А Кадын жива-невредима, правую бровь подняла, левый глаз прищурила и опять зовёт:
— Ну что, людоед подлый, сразишься теперь в честном бою с пигалицей? Али силушек не осталось?
— Не пристало мне с птенцом желторотым воевать! — людоед ревёт, точно сто медведей разом. — А за продерзание я тебя одним плевком зашибу!
Набрал Дельбегень в четвёртый рот, что посредине был, слюны погуще, прицелился во всадницу, а та юрк и на нос его сапога буйволиного вскочила. Плюнул людоед со всей силы да ногу себе и раздробил!
Заревел Дельбегень тёмно-жёлтый во все семь глоток:
— Мясо твоё с костей срежу, кости высушу, истолку, в кипящем чае сварю!
От рёва его вода речная из берегов вышла, с кедров в тайге шишки осыпались!
— Ну, людоед премерзкий, выйдешь ты теперь в чисто поле сразиться на равных со мною? — Кадын рассмеялась.
— Негоже мне с карлицей мизерной, меньше шишки лиственничной, силами мериться! Я тебя в три глотка проглочу и не поперхнусь даже! — как гром людоед загремел, как железо зазвенел.
Бросился гигант на всадницу, а та фьють — и за валун стопудовый отпрыгнула. Хватил людоед валун в зубы, глоток сделал, а камень в глотке глубокой и застрял.
Схватился Дельбегень за горло руками, повалился наземь, по полю катается: голова средняя задыхается. Сомкнулись очи её бездонные, изо рта слюна пенная свесилась: задохлась четвёртая голова людоеда-губителя.

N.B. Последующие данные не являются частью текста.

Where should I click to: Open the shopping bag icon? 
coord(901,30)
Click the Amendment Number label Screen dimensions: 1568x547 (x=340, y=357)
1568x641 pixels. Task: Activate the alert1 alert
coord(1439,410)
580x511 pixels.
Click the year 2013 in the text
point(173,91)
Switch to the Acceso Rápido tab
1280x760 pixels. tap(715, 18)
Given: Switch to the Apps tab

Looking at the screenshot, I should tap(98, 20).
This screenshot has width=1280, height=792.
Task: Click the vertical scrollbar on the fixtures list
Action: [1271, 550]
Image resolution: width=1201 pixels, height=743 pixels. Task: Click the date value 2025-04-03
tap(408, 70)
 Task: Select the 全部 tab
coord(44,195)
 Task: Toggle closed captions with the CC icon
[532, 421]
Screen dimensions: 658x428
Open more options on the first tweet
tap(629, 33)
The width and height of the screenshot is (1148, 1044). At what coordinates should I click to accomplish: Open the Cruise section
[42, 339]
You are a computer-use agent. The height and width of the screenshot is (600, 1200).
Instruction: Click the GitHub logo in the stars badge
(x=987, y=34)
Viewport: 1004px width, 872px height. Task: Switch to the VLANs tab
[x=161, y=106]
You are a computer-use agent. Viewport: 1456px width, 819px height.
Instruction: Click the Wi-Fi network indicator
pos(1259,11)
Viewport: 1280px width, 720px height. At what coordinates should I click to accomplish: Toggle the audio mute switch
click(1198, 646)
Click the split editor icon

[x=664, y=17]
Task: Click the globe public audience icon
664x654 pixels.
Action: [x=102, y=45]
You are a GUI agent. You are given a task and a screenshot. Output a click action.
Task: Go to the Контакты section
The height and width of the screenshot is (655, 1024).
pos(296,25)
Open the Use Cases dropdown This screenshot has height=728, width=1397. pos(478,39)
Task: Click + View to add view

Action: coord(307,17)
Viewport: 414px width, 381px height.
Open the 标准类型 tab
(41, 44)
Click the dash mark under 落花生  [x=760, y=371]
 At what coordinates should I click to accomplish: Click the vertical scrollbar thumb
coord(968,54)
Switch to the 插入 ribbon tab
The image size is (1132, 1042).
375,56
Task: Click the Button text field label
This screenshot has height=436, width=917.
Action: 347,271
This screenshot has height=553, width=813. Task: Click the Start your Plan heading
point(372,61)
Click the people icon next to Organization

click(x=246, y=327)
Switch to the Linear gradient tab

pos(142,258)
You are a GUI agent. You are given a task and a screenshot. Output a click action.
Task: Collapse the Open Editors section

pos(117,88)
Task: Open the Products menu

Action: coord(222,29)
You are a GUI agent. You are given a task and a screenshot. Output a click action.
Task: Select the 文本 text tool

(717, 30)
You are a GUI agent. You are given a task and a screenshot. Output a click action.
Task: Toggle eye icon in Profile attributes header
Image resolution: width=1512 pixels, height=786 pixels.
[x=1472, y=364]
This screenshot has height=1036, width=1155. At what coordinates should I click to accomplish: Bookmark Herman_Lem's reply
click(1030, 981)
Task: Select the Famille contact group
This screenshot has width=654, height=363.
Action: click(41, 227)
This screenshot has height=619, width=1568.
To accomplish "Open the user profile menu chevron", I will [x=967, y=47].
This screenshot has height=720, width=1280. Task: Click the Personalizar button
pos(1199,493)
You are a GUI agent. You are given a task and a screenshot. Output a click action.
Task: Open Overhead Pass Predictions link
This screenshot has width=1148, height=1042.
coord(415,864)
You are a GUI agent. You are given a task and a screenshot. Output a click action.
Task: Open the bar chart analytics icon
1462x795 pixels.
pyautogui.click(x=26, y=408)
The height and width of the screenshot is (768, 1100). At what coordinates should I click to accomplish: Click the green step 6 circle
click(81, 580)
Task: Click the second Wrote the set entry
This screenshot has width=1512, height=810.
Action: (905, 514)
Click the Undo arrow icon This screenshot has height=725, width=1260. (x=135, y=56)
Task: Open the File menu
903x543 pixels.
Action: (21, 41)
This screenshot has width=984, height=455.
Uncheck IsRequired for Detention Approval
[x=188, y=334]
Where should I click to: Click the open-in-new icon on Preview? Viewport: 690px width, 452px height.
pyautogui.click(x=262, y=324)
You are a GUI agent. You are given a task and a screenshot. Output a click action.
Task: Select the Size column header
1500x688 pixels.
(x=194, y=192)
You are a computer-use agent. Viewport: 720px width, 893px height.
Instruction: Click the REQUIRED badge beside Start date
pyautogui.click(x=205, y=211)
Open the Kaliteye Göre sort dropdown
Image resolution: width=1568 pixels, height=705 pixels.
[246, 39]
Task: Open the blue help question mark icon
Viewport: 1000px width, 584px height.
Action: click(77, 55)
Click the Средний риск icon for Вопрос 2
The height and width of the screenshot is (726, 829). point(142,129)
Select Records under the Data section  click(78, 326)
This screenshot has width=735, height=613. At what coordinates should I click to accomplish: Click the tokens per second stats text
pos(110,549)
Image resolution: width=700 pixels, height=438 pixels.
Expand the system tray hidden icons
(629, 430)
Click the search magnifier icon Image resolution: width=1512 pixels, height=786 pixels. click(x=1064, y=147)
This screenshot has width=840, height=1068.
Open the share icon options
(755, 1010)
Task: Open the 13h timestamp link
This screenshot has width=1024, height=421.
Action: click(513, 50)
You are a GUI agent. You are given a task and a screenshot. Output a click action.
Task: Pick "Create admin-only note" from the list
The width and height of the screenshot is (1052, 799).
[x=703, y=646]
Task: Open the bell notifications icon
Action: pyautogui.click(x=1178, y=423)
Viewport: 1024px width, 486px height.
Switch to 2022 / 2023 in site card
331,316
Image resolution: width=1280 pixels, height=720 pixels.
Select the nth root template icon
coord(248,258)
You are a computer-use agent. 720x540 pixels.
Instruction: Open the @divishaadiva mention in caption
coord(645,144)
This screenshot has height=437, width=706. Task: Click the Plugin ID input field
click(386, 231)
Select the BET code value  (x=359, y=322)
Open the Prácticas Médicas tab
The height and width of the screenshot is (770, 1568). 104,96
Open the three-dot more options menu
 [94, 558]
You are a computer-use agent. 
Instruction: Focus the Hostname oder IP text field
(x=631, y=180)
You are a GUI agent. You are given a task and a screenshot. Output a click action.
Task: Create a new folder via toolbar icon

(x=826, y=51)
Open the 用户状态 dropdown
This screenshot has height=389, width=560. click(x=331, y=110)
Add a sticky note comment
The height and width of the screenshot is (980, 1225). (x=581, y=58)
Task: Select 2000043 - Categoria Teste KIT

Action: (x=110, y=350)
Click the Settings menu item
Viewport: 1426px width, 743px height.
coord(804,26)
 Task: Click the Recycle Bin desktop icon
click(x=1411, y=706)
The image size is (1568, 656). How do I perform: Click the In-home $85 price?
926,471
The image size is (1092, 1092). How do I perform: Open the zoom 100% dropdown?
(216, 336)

— Веришь теперь в удаль мою богатырскую, людоед шестиголовый, плешивый? — насмешливо Кадын молвила. — Скрестишь, хромоногий, беспалый, мечи в бою с достославного хана Алтая дочерью?
— Твоя взяла, — отвечал Дельбегень со вздохом глубоким. — Кости мои не ломай, жилы мои не вытягивай!
А жди ты меня в чистом поле, мечи доставай, готовься к поединку равному. Дозволь мне лишь раны заговорить свои.
Согласилась великодушная девочка с людоедом хитрым. Развернула коня в поле раздольное, стала к бою приготовляться.
Вдруг туман густой всадницу обступил кругом, окутал.
Не видно ничего стало — хоть глаз выколи. Лишь высоко в небе туча тёмная, да там, где земная твердь с небосводом сходятся, чёрные клубы курятся.
И рассеялся туман, и Кадын увидела, что не туча то вовсе. Стая чудищ крылатых с клёкотом страшным над синим, над белым Алтаем летит. С головы — орлы с клювами острыми, сзади — львы с лапами когтистыми на подмогу Дельбегеню спешат. От взмахов их крыльев волны в реках поднимаются и опускаются, все семьдесят ветров криком кричат.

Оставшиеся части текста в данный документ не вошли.